Booting the BL808

BootROM

The BootROM is located at 0x90000000 and will either start the application from Flash/UART/USB depending on pin and efuse configuration.

If the bootpin is active at start this also provides a bootloader which BLDevCube can use to write the flash and efuse configuration. It is also able handle firmware decryption and verification if used.

@lupyuen has written in more detail about this here: https://lupyuen.github.io/articles/boot

Boot2

This optional second stage bootloader can be used for booting using a partition table style boot configuration. More details in the following section. We will be mostly using this going forward. In BLDevCube this shows up when using the “IOT” configuration.

Partition Table

There is a bunch of information to fill in here since this is not (as far as I have found) publicly documented. We will start by looking at the default partition table for the M1s Dock

partition_cfg_16M_m1sdock.toml
[pt_table]
#partition table is 4K in size
address0 = 0xE000
address1 = 0xF000
# If version is 2, It will use dynamic mode.
version = 2

[[pt_entry]]
type = 16
name = "Boot2"
device = 0
address0 = 0
size0 = 0xE000
address1 = 0
size1 = 0
# compressed image must set len,normal image can left it to 0
len = 0
# If header is 1, it will add the header.
header = 1

[[pt_entry]]
type = 0
name = "FW"
device = 0
address0 = 0x10000
size0 = 0xF0000
address1 = 0
size1 = 0
# compressed image must set len,normal image can left it to 0
len = 0
# If header is 1, it will add the header.
header = 1

[[pt_entry]]
type = 2
name = "D0FW"
device = 0
address0 = 0x100000
size0 = 0x200000
address1 = 0
size1 = 0
# compressed image must set len,normal image can left it to 0
len = 0
# If header is 1, it will add the header.
header = 1

[[pt_entry]]
type = 5
name = "media"
device = 0
address0 = 0x300000
size0 = 0xC00000
address1 = 0
size1 = 0
# compressed image must set len,normal image can left it to 0
len = 0
# If header is 1, it will add the header.
header = 1

[[pt_entry]]
type = 11
name = "unused"
device = 0
address0 = 0xF00000
size0 = 0x100000
address1 = 0
size1 = 0
# compressed image must set len,normal image can left it to 0
len = 0
# If header is 1, it will add the header.
header = 1

[[pt_entry]]
type = 8
# It shows Dts in DevCube
name = "factory"
device = 0
address0 = 0x910000
size0 = 0
address1 = 0
size1 = 0
# compressed image must set len,normal image can left it to 0
len = 0
# If header is 1, it will add the header.
header = 1

Lets first take a look at the [pt-table] entry:

[pt_table]
#partition table is 4K in size
address0 = 0xE000
address1 = 0xF000
# If version is 2, It will use dynamic mode.
version = 2

There can be two partition table IDs, only one of them will be active. The two here are defined as starting at 0xE000 and 0xF000. The offset between the two makes sense if the at 4K (0x1000). But why does it not start at 0? That appears to be because the second stage bootloader starts at 0x0000 and has been given a length of 0xE000. This makes sense if the BootROM starts executing at the start of the Flash.

boot2
[[pt_entry]]
type = 16
name = "Boot2"
device = 0
address0 = 0
size0 = 0xE000
address1 = 0
size1 = 0
# compressed image must set len,normal image can left it to 0
len = 0
# If header is 1, it will add the header.
header = 1

address1 and size1 are not used in any of these entries likely because we do not use the second partition table.

Note

We do not yet understand the version or header fields.

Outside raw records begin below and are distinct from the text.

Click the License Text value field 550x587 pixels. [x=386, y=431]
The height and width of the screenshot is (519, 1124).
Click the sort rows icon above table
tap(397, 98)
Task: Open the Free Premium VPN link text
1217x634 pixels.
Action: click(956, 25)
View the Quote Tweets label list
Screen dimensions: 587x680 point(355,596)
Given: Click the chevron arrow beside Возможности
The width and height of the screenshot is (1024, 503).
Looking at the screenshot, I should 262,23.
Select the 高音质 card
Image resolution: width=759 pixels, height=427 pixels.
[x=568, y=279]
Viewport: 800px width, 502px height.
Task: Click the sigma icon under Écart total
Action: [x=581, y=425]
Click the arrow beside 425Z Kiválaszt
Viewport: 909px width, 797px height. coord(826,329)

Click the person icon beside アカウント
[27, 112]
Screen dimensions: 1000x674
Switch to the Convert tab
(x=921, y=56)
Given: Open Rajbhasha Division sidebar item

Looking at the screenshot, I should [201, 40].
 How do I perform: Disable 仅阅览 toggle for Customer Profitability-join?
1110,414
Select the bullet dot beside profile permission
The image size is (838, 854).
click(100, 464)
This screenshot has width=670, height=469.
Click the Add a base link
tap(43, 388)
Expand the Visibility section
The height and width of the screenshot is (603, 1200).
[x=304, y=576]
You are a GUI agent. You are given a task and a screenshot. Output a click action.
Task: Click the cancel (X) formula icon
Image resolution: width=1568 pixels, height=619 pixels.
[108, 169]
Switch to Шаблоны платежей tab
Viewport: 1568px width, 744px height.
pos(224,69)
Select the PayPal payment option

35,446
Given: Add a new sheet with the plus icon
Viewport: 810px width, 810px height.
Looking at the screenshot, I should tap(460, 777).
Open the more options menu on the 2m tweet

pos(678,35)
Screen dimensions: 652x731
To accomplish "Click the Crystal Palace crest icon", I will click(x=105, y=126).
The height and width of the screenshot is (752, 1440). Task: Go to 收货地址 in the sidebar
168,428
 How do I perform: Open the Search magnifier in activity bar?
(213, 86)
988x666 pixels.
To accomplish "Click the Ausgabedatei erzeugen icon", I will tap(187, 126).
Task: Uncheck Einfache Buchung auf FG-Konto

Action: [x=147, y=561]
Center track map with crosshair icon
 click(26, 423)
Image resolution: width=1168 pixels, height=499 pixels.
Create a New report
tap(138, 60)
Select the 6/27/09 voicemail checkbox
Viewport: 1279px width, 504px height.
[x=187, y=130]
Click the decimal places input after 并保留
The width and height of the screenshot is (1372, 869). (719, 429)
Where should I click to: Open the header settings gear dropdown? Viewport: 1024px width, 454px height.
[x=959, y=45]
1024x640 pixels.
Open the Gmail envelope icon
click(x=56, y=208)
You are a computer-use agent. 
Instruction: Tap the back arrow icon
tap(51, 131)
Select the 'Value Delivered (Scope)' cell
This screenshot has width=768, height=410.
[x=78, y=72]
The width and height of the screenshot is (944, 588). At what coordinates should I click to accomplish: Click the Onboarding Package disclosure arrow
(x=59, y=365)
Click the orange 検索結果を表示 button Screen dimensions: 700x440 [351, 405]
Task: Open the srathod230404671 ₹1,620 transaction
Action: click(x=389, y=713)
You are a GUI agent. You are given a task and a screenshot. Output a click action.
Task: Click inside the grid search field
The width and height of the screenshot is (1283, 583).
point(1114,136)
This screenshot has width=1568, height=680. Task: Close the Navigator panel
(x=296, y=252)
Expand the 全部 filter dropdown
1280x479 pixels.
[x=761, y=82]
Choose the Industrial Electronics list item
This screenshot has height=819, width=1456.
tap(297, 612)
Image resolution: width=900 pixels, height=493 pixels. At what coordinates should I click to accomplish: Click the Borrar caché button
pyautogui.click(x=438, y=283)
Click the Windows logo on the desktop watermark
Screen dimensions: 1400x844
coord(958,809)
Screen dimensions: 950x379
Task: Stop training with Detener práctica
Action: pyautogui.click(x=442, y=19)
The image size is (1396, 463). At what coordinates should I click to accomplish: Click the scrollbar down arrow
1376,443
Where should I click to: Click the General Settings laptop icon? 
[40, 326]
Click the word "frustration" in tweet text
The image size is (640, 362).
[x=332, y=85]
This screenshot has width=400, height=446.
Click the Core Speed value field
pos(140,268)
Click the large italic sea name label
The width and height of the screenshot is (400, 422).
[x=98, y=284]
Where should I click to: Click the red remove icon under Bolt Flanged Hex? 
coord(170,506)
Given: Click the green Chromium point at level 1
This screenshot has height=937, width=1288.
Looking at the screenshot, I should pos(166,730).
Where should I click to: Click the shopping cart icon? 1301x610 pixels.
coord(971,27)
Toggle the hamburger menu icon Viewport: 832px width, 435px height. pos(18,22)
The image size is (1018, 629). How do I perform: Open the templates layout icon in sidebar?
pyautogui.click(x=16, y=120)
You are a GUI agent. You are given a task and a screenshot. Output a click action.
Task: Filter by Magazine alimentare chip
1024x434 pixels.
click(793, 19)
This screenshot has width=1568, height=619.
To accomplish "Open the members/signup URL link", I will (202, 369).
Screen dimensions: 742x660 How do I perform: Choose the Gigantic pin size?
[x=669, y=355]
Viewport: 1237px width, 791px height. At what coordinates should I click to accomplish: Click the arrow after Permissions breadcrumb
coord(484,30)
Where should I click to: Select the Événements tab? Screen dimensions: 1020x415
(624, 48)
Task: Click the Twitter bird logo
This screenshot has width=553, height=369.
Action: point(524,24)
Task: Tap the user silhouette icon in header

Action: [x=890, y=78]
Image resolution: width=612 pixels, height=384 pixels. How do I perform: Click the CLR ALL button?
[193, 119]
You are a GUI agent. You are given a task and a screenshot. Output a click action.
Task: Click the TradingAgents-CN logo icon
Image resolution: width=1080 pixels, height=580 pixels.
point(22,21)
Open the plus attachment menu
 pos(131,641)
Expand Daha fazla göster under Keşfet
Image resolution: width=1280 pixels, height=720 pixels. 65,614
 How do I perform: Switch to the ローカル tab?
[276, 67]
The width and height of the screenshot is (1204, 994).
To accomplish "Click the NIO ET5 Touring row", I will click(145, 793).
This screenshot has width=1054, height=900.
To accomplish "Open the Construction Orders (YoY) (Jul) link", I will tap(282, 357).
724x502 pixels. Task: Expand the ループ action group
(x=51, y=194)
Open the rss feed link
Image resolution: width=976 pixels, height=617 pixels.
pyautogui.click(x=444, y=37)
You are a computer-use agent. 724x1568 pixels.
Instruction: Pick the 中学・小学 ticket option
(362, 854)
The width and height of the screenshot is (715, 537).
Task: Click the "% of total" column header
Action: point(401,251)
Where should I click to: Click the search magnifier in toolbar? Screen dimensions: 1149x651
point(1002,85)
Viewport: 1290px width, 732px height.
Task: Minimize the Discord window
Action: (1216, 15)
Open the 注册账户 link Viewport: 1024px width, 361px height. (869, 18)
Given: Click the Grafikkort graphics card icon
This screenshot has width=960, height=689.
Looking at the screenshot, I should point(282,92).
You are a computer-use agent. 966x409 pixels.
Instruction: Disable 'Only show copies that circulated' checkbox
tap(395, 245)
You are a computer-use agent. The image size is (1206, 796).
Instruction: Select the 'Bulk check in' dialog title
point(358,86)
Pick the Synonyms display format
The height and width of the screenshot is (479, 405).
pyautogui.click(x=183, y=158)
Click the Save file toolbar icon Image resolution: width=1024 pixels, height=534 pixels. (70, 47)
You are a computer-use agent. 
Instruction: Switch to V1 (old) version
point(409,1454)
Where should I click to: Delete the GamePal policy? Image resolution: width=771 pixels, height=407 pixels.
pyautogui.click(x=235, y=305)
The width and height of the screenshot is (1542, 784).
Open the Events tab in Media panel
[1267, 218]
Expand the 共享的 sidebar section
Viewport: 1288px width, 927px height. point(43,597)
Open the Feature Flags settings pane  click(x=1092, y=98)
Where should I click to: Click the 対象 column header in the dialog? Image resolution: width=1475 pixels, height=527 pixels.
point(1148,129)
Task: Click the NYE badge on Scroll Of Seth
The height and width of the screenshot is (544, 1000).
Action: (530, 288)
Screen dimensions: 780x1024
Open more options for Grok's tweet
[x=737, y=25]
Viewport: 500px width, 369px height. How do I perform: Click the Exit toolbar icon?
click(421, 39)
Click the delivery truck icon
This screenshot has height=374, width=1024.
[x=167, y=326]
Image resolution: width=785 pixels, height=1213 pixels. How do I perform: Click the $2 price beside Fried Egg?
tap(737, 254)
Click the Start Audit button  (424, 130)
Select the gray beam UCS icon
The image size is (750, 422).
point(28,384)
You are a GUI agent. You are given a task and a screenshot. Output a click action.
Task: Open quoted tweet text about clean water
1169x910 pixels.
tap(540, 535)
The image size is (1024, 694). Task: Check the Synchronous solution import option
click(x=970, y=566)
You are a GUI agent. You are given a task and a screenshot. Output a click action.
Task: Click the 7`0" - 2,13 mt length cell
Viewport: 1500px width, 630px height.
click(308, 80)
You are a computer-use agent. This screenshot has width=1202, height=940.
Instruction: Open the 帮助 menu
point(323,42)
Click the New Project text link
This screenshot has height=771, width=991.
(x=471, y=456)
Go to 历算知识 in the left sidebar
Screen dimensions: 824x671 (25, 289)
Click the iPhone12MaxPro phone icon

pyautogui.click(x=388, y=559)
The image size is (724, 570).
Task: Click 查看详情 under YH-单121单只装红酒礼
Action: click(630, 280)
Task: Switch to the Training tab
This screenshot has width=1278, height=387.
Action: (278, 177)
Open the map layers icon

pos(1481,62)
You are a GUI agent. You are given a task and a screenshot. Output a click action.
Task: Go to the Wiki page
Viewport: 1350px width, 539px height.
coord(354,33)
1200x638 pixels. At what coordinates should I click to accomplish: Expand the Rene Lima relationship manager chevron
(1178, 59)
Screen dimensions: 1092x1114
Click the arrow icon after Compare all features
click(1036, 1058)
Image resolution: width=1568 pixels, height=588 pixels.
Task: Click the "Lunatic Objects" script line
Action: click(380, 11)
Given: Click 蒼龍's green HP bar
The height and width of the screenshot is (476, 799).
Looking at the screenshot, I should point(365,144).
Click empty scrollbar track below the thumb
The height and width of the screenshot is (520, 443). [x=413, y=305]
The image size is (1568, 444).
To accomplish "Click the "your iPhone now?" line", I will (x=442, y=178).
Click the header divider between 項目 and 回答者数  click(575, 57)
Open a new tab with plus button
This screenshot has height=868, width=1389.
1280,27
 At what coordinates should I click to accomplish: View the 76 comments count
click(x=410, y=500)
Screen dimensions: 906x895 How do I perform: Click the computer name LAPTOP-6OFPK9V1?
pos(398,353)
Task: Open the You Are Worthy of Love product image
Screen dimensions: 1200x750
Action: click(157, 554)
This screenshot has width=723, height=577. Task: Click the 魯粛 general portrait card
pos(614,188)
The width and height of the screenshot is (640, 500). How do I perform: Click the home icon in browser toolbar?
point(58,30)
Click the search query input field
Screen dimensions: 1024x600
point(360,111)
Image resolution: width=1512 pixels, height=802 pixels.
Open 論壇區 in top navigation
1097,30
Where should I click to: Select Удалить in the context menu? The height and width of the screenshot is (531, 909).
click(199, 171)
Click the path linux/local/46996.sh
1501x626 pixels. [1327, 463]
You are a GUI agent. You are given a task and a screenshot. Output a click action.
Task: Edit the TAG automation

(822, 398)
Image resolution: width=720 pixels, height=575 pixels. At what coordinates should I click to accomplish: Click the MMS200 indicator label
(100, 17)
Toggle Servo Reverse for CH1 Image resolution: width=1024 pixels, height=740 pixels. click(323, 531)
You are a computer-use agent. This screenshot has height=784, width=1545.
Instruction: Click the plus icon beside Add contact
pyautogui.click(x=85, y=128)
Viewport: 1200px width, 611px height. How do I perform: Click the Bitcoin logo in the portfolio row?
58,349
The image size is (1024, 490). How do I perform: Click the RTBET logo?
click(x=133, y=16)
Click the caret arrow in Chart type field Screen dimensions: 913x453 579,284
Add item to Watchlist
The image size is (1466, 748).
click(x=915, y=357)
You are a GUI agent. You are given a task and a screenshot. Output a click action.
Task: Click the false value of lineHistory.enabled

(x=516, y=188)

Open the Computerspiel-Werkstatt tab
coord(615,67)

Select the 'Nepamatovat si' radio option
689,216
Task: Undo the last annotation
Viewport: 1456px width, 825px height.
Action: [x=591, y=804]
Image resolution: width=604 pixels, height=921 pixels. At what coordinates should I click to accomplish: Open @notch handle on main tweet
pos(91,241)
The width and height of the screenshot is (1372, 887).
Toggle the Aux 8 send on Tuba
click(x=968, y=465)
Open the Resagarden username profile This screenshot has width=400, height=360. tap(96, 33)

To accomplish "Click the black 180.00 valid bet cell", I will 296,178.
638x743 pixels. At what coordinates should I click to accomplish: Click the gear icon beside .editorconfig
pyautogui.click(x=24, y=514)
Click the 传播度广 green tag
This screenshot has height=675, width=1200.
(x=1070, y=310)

These two entries will be important when we define the linker scripts for building the M0 and D0 firmware.

[[pt_entry]]
type = 0
name = "FW"
device = 0
address0 = 0x10000
size0 = 0xF0000

[[pt_entry]]
type = 2
name = "D0FW"
device = 0
address0 = 0x100000
size0 = 0x200000

Lets take a look at the memory map defined for boot2

blsp_boot2_iap_flash.ld
MEMORY
{
    xip_memory  (rx)  : ORIGIN = 0x58000000, LENGTH = 48K
    itcm_memory (rx)  : ORIGIN = 0x62020000, LENGTH = 48K
    dtcm_memory (rx)  : ORIGIN = 0x6202C000, LENGTH = 4K
    nocache_ram_memory (!rx) : ORIGIN = 0x2202D000, LENGTH = 84K
    ram_memory  (!rx) : ORIGIN = 0x62042000, LENGTH = 16K
}

There is not too much interesting here the XIP address is the Flash address we see in the memory map, and 48+4KB of ram is carved out of the OCRAM. There is some additional non-cached memory the spans the remainder of the OCRAM and into the WRAM (ends at 0x22042000) where the ram_memory region picks up.

Note

Unfortunately we do not know too much about what happens inside of the boot2 loader, we we will document what we discover as we go.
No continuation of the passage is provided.